W sobotę czasu miejscowego polski zespół rozpocznie nowy sezon ligi WSB meczem z Puerto Rico Hurricanes. - Jedziemy po zwycięstwo - zapowiada trener Zbigniew Raubo.

Konrad Kaźmierczak
Konrad Kaźmierczak
We wtorek o 6 rano z warszawskiego lotniska bokserzy Rafako Hussars Poland udadzą się do San Juan. Do Portoryko wyjeżdżają Dawid Jagodziński (-49 kg), Marek Pietruczuk (-56 kg), Damian Kiwior (-64 kg), Tomasz Jabłoński (-75 kg) i Igor Jakubowski (-91 kg). W ich narożniku staną Zbigniew Raubo i Jerzy Baraniecki, szkoleniowcy Husarii oraz reprezentacji Polski.
- Oczekuję zwycięstwa w San Juan. Po pracowitych ponad dwóch miesiącach przygotowań nasi pięściarze są w stanie pokonać debiutujący w World Series of Boxing zespół Portoryko. Nie ma znaczenia, że boksujemy na wyjeździe z ekipą, która ma solidnych zawodników. Skończył się czas obijania Polaków - powiedział Zbigniew Raubo.

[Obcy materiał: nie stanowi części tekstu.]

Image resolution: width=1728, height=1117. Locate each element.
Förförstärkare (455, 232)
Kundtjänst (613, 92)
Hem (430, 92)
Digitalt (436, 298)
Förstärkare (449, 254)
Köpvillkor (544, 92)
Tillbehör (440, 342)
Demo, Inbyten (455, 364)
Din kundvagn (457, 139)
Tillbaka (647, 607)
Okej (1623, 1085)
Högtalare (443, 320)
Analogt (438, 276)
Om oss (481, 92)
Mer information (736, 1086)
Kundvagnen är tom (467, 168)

Główny trener nie chciał mówić o poszczególnych nazwiskach, ale zapewnił: - Mam w składzie dwóch bokserów, którzy powinni być liderami w tym meczu i zapewnić ważne punkty. Pozostałych również stać na zwycięstwa. Jestem przekonany i życzę naszym chłopakom i sobie, abyśmy wygrali co najmniej trzy walki. Po minimalnych porażkach z Niemcami i Ukrainą byłoby wspaniale rozpocząć rok od zwycięstwa. Nawet w Łucku, gdzie przecież silna ekipa Ukraine Otomans była faworytem, kilka naszych zawodników wychodziło na ring jak po swoje i pewnie wygrywało walki.

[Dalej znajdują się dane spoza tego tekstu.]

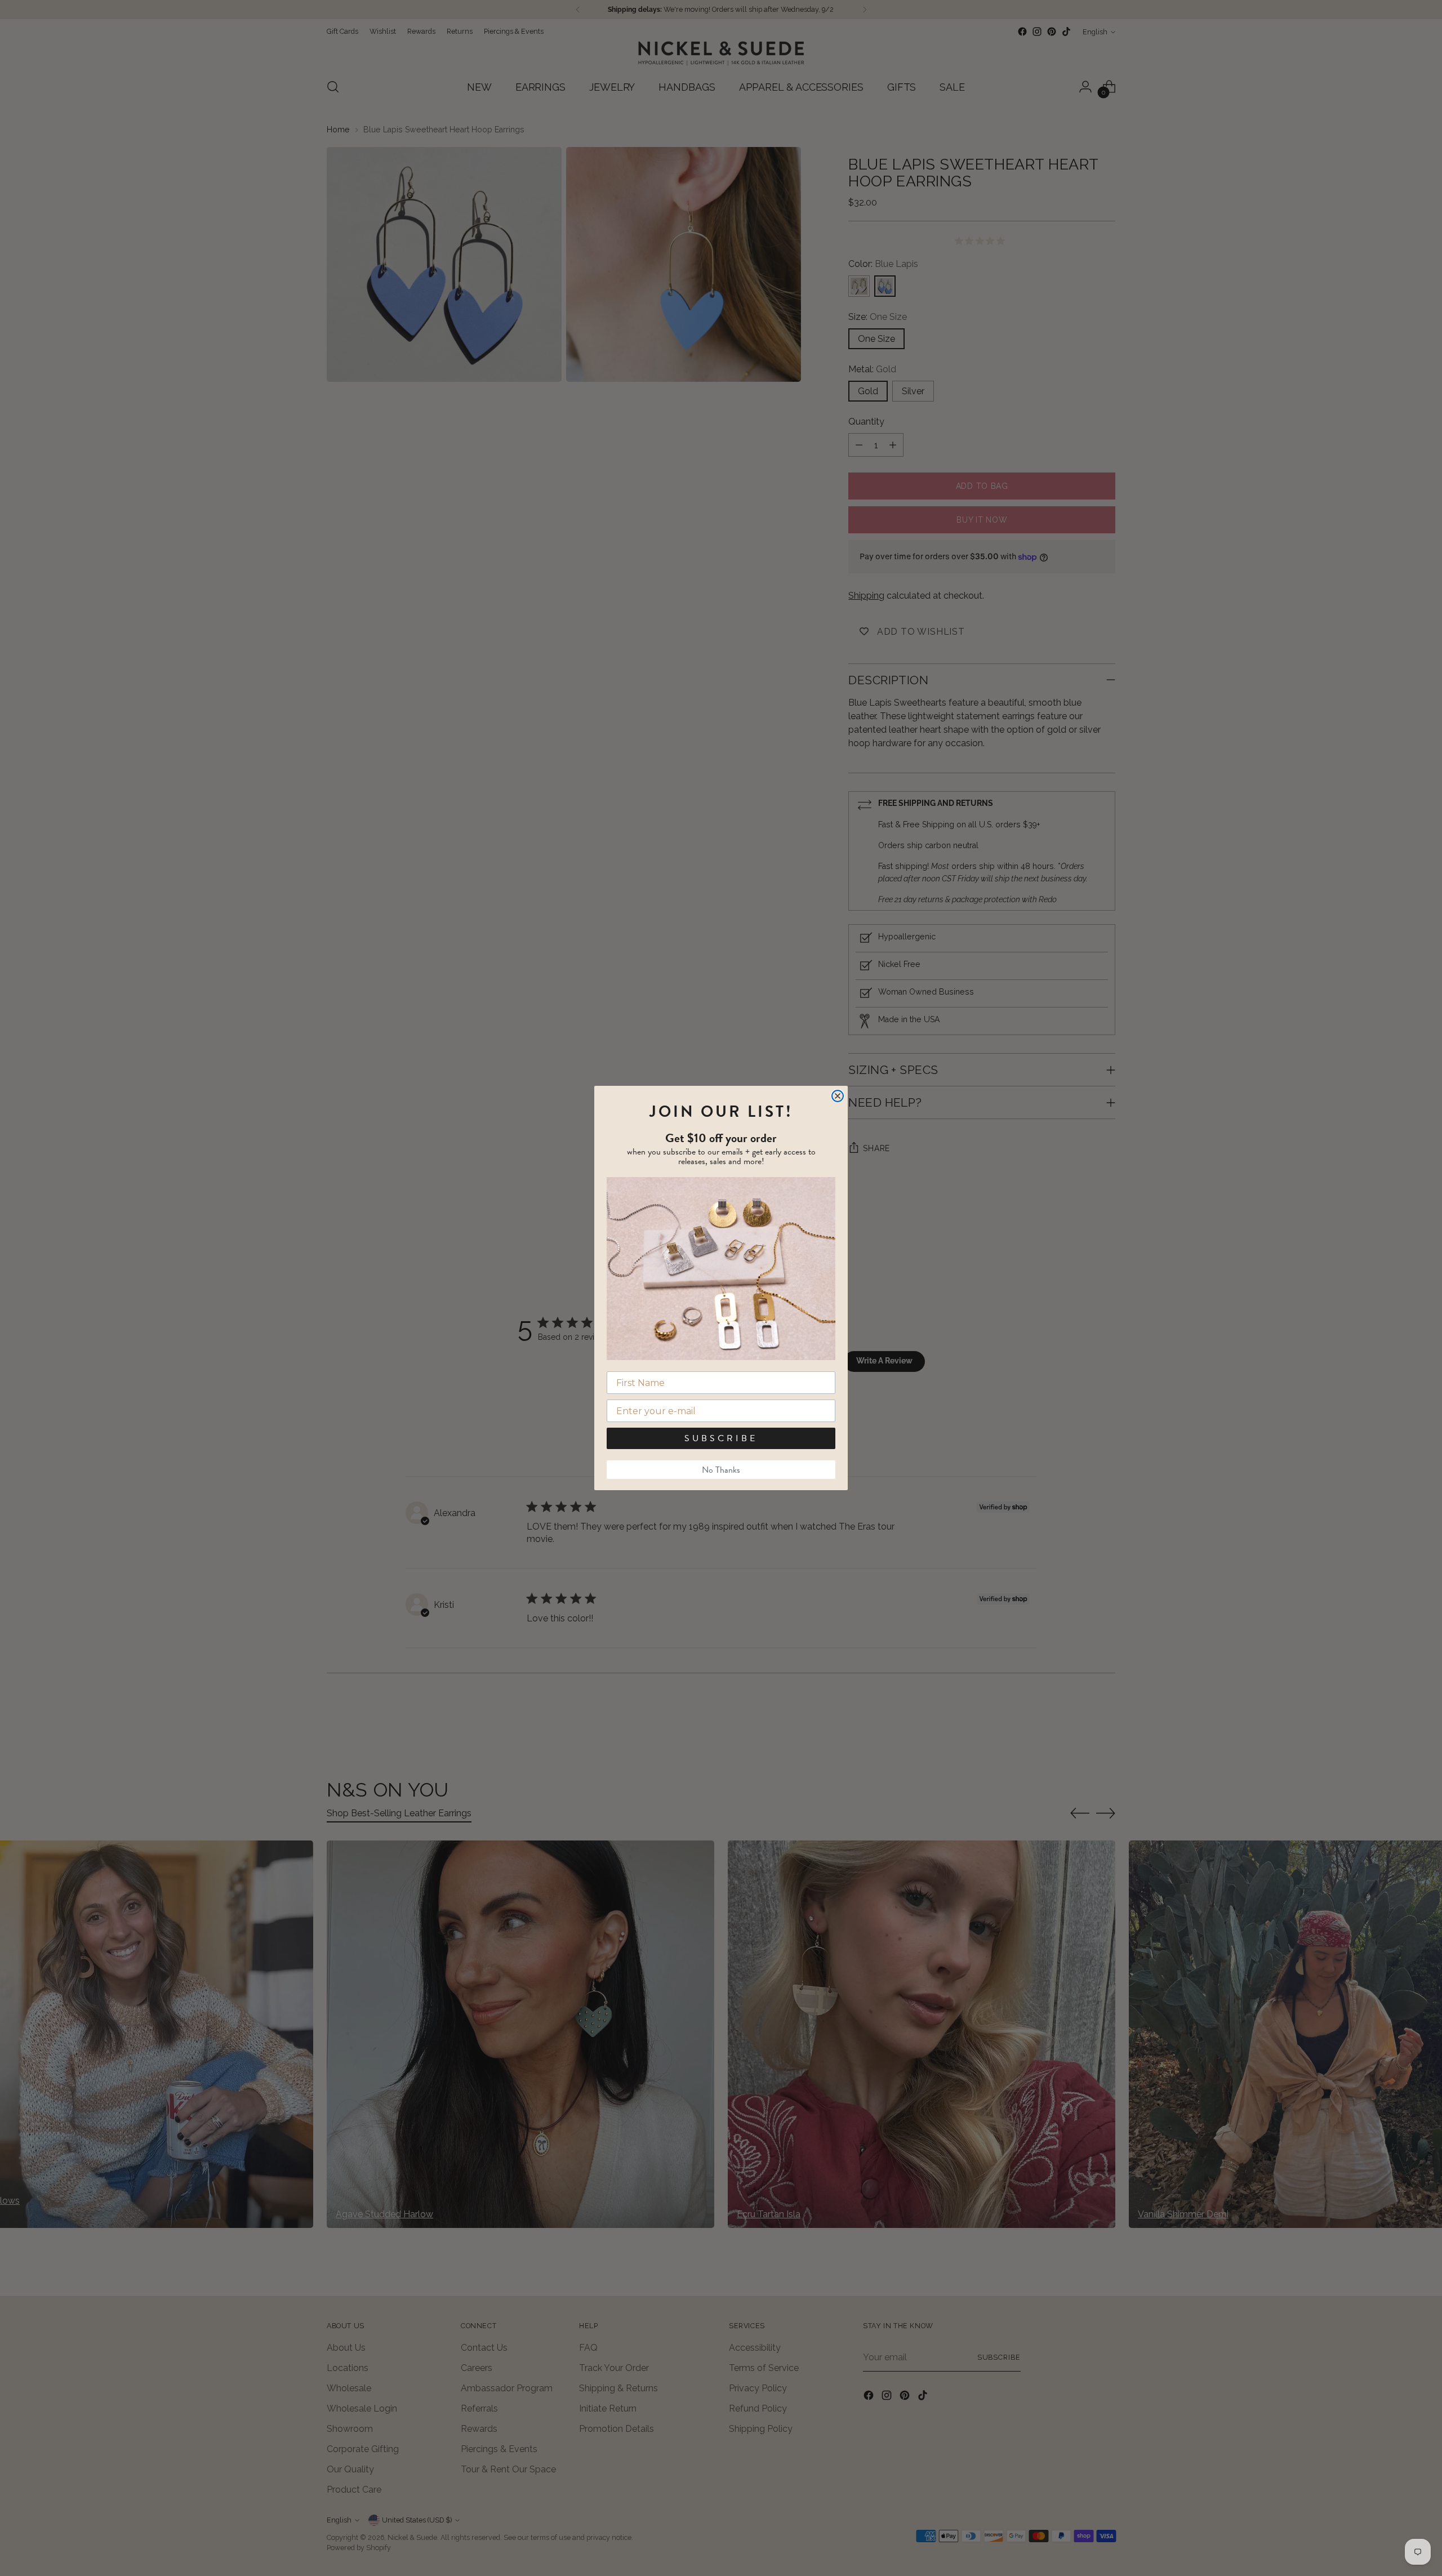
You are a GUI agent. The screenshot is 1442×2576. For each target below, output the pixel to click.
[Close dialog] (837, 1096)
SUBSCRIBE (721, 1438)
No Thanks (721, 1470)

Portorykańczycy jeszcze nie ogłosili 5-osobowego składu, lecz dla Zbigniewa Raubo nie stanowi to kłopotu. - W przygotowaniach koncentrowaliśmy się głównie na swoich bokserach, nie na szczegółowej analizie kilkunastu zawodników rywali. Jestem zadowolony ze sparingów, na które przyjeżdżali pięściarze tacy jak Jóźwik, Żaboklicki, Kostecki, Adamiec czy Figiel. Pomagali tym, którzy poboksują w Portoryko, a i sami zdobywają doświadczenie. Jak mówiłem, cieszę się z licznej kadry i na wszystkich liczę, bo sezon jest długi i ciężki.

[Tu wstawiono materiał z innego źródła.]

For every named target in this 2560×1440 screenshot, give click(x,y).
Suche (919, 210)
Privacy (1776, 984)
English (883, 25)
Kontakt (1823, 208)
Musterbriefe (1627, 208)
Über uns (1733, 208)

We wtorek kadrowiczów czeka pobudka już o 4 rano, ale jeszcze w poniedziałkowe popołudnie można ich było spotkać na sali treningowej na Torwarze. - Trochę techniki, gimnastyki - to były spokojne zajęcia. Nikt nie narzeka na zdrowie i to jest najważniejsze. Mimo że do meczu jeszcze parę dni niemal wszyscy już są w swoich limitach wagowych. Będzie dobrze. Gdybym nie wierzył w sukces, nie ruszałbym się z domu - dodał Raubo.

Mecz w San Juan odbędzie się w nocy z soboty na niedzielę czasu polskiego. A już tydzień później - 23 stycznia mecz z Argentina Condors w Lubinie w 5 innych wagach: -52 kg, -60 kg, -69 kg, -81 kg, +91 kg.